I must now speak on another facet. We feel we must be better off in ten years than we are today and we must have new jobs. It is suggested that we must be 50 per cent better off in real terms than we are today. That is a rather selfish approach to national development. No sacrifice is called for from the individual. If that extra wealth were in the people's pockets in the morning, an undue proportion of it would be spent on imported goods, holidays abroad and other things which create major balance of payments upheavals because the people feel called on to spend the major portion of their extra earnings.
I suggest that though on the one hand we appear to have more money for many sections of our people, life is far more difficult than it was 20 years ago when more personal services were available. The housewife with a young family or the person getting on in age was then able to get help with the household tasks. If sick, such people were able to get help. Those services have disappeared. They are now the real luxuries in life. If people have more money to spend, I suggest that they would be happier spending a great deal of that extra money on personal services. Spending it in this manner would not create balance of payments difficulties.
Those personal services would have to be organised in a more egalitarian manner than in the past. No longer is the old masterslave relationship acceptable. Such an attitude is not very conducive to the modern spirit. There is no need for full time personal services. What is called for is the organisation of such services on an agency basis where one can ring up for someone to come out to do a specialist cleaning job or some home nursing or any one of the other personal tasks such as skilled gardening or skilled work around the house. There are many personal services which people would be anxious and willing to pay for. Such services would be the greatest security the State could have against balance of payments difficulties. When one looks at the number of households with this increasing affluence and calculates that if each one of those over one year used the services of one person for even the equivalent of one half-day per week such employment would provide openings for approximately 10,000 workers.

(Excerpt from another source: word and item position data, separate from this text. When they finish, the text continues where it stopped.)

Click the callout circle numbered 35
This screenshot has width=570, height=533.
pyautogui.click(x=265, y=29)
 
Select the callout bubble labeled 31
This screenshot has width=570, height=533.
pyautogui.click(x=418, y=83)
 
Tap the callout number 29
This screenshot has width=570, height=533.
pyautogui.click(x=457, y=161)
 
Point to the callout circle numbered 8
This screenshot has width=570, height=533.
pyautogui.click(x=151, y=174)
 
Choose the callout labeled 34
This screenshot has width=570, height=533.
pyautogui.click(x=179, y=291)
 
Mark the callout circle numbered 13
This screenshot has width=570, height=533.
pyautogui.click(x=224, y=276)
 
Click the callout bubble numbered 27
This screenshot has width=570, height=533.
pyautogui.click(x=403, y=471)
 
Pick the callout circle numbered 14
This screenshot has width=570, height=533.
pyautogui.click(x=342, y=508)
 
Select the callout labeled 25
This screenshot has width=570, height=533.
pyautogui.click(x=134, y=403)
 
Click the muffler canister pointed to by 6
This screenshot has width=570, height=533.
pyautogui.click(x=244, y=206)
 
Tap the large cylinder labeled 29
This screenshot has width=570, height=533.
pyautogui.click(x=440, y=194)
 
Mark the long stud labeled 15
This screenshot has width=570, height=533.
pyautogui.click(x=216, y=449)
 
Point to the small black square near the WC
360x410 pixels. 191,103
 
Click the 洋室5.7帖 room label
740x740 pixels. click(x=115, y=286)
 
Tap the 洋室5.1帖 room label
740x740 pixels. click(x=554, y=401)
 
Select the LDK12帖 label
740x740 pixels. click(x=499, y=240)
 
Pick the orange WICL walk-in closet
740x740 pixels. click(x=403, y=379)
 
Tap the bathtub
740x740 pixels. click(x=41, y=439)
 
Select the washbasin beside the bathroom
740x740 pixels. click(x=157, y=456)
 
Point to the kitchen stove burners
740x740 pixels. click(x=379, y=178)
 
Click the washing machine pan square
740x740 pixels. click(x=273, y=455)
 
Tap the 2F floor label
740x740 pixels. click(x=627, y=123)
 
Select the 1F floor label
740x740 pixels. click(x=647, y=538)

In agriculture the amount needed for co-operative centres would certainly more than stem the drain from the land. These are some areas where we should look for real help.
When we talk about increased productivity we should set targets on a local basis so that the workers in each industry and in each locality can take pride in the fact that they are doing their share to create jobs there. A productivity increase of 1 per cent would mean only half an hour's extra work a week. If the machinery were run for an additional half an hour and the products were sold at no profit either to the shareholders or the workers that industry would make more than its contribution to full employment. I am sure other industries would follow this example.
When we look at what has been done we can easily see what still requires to be done and we should set about remedying the situation in a practical way. The Government should take the initiative and employ people such as Fr. McDyer or Mr. Con Murphy fulltime to deal with this urgent national task because simply playing around with figures will get us nowhere, we want action.